As established in the development of this aspect of the law, “the participants in the pension plans of the individual and associated system may dispose of in advance the amount of their consolidated rights corresponding to contributions made at least ten years ago of antiquity. This point was added to the other four contingencies that allow money to be withdrawn from pension plans: retirement, total and permanent work incapacity for the profession or great disability, death of the participant or beneficiary, and severe dependency or great dependency of the participant.

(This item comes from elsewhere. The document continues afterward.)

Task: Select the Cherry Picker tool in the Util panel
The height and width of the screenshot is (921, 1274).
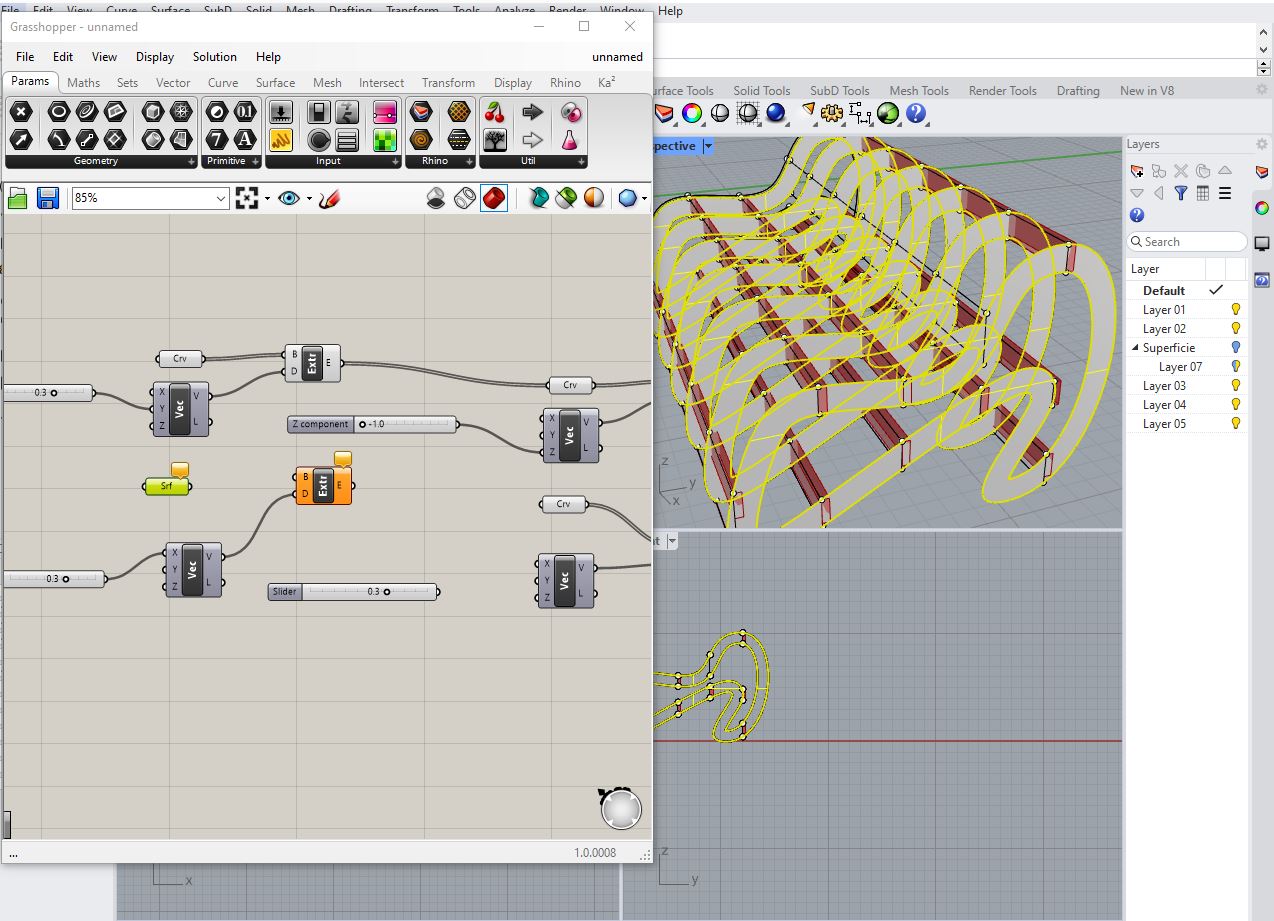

Of course, there is a caveat for the employment pension plans. Although the ten-year liquidity window is equally applicable for these collective system savings, they must be the control commissions of the plans that modify the conditions and specifications to accommodate the rescue by workers who have savings deposited there. «The participants in the pension plans of the employment system may have the consolidated rights corresponding to the contributions and business contributions made with at least ten years of seniority if this is permitted by the commitment and provided for in the specifications of the plan and with the conditions or limitations that these establish where appropriate,” the law specifies.
However, financial sources point out that one aspect of the instructions that are being given to the members of these control commissions is to keep the bailout tap closed with the aim of preserving the assets of the plans and their viability by avoiding their decapitalization.
Heritage in contention
It is worth remembering, as an approximation to the amount of savings that would be available to be rescued, that according to official figures from Inverco to closing of 2015 The assets of the individual pension plans were at 68,011 million of euros. Everything deposited up to that date and the returns generated are likely to be released through this new assumption of liquidity available from next January 1. Likewise, although, as mentioned, it will depend on the modification of the conditions and specifications of the funds, the assets of the employment plans stood at 35,548 million euros just a decade ago.
Despite this eventuality, managers and insurers that market pension plans do not recommend capital withdrawals in the first instance. Firstly, because this savings is designed to be accumulated throughout professional life, generating a retirement pension supplement of the public system that allows maintaining a sufficient standard of living at the time of retirement. And the second, because it is worth remembering that the rescue of this capital will be counted as an increase in labor income when filing the Income Tax return, being subject to the corresponding personal income tax withholding.
There is, however, no greater condition for the recovery of accumulated savings than the validity of those ten years, the only necessary operation being to go to the bank or insurance company to communicate that you intend to withdraw the amount.
As in any case of rescue of the pension plan, in the case of ten years of seniority of the contributions it may be made in the form of capital – all the funds are collected at once; income – an amount is received periodically, which may be monthly, quarterly, semi-annual or annually; or mixed, combining both options. According to the income tax sections, Since it is counted as income from work – adding the amount rescued to the declared ordinary income –, the withholdings would be 19% up to 12,450 euros declared annually – adding all income; between 12,451 and 20,200 euros would amount to 24% retention; between 20,201 and 35,200 euros annually grows up to 30%; from 35,201 to 60,000 euros, a 37% to the Treasury; between 60,001 and 300,000 of declared income, the withholding increases up to 45%; while with more than 300,000 annually in total, the discount is 47%.